HOW TO COMPLETE THIS TASK:
Beginning with the line that includes "Instruction: Click the" and ending with the last line of the entries below, set down each line exactly; include no pictures.

SUPPLIED DATA:

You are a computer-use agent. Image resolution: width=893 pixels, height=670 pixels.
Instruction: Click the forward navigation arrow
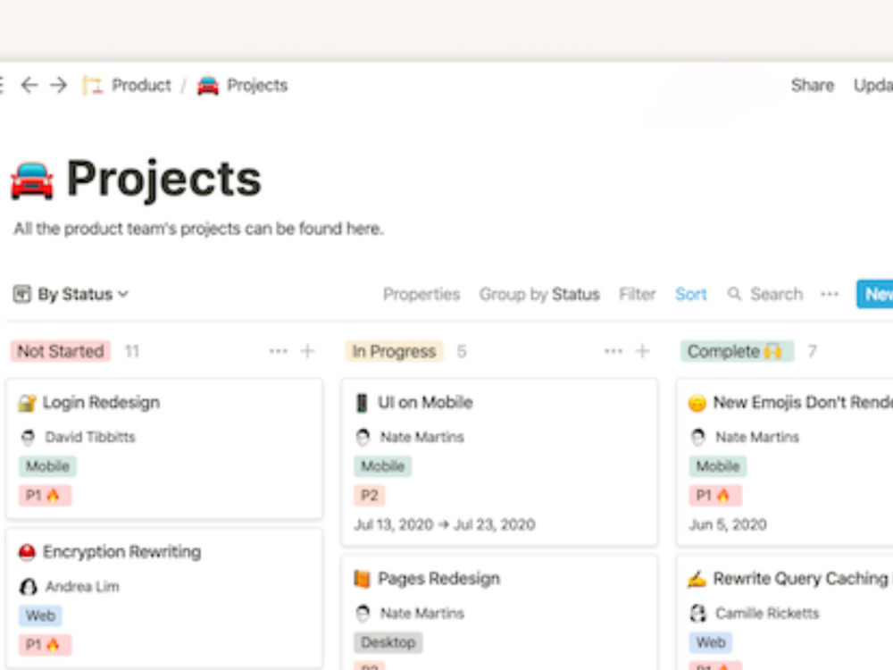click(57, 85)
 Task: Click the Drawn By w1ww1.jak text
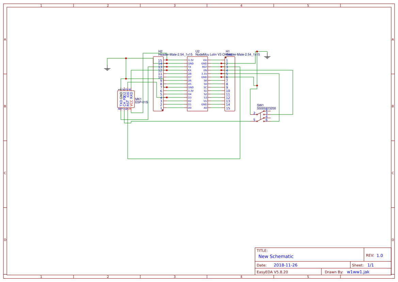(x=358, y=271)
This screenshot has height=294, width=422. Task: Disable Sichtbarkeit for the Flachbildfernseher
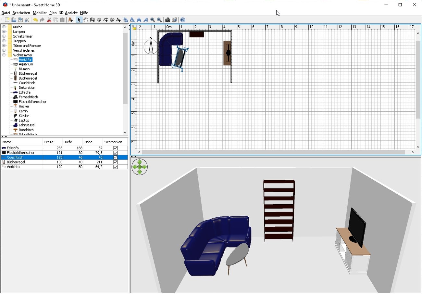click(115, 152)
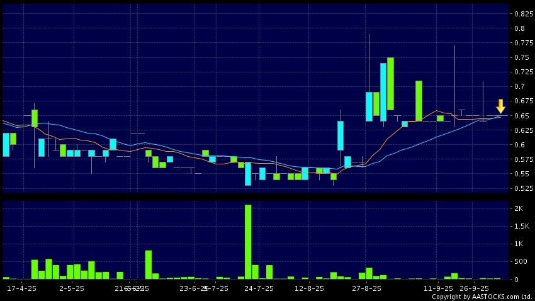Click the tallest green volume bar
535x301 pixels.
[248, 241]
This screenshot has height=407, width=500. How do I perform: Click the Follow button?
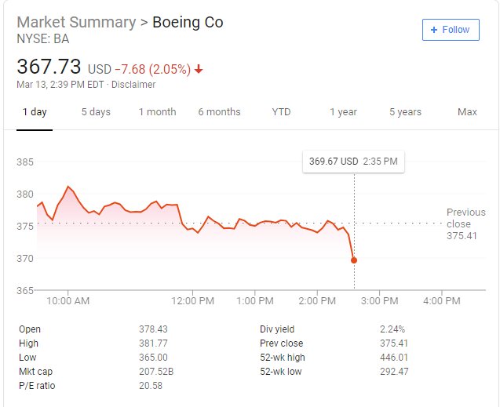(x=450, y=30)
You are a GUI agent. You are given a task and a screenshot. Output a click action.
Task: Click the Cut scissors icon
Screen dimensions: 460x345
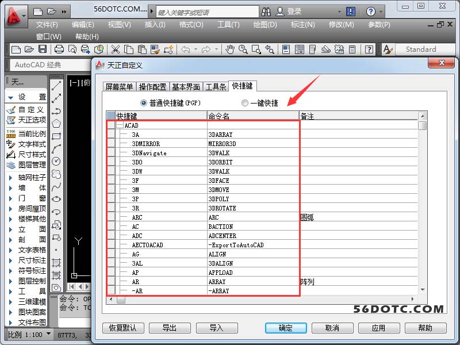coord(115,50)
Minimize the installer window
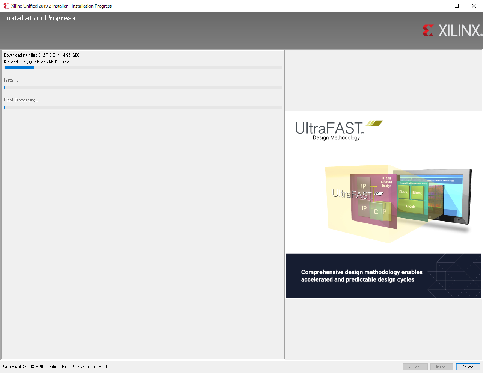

ANSWER:
Instruction: Click the forward navigation arrow
click(57, 85)
 Task: Click the Drawn By w1ww1.jak text
(x=358, y=271)
This screenshot has height=294, width=422. Task: Disable Sichtbarkeit for the Flachbildfernseher
click(115, 152)
Click the tallest green volume bar
535x301 pixels.
[248, 241]
This screenshot has height=407, width=500. How do I perform: Click the Follow button?
(x=450, y=30)
You are a GUI agent. You are given a task and a screenshot. Output a click action.
Task: Click the Cut scissors icon
Screen dimensions: 460x345
coord(115,50)
Minimize the installer window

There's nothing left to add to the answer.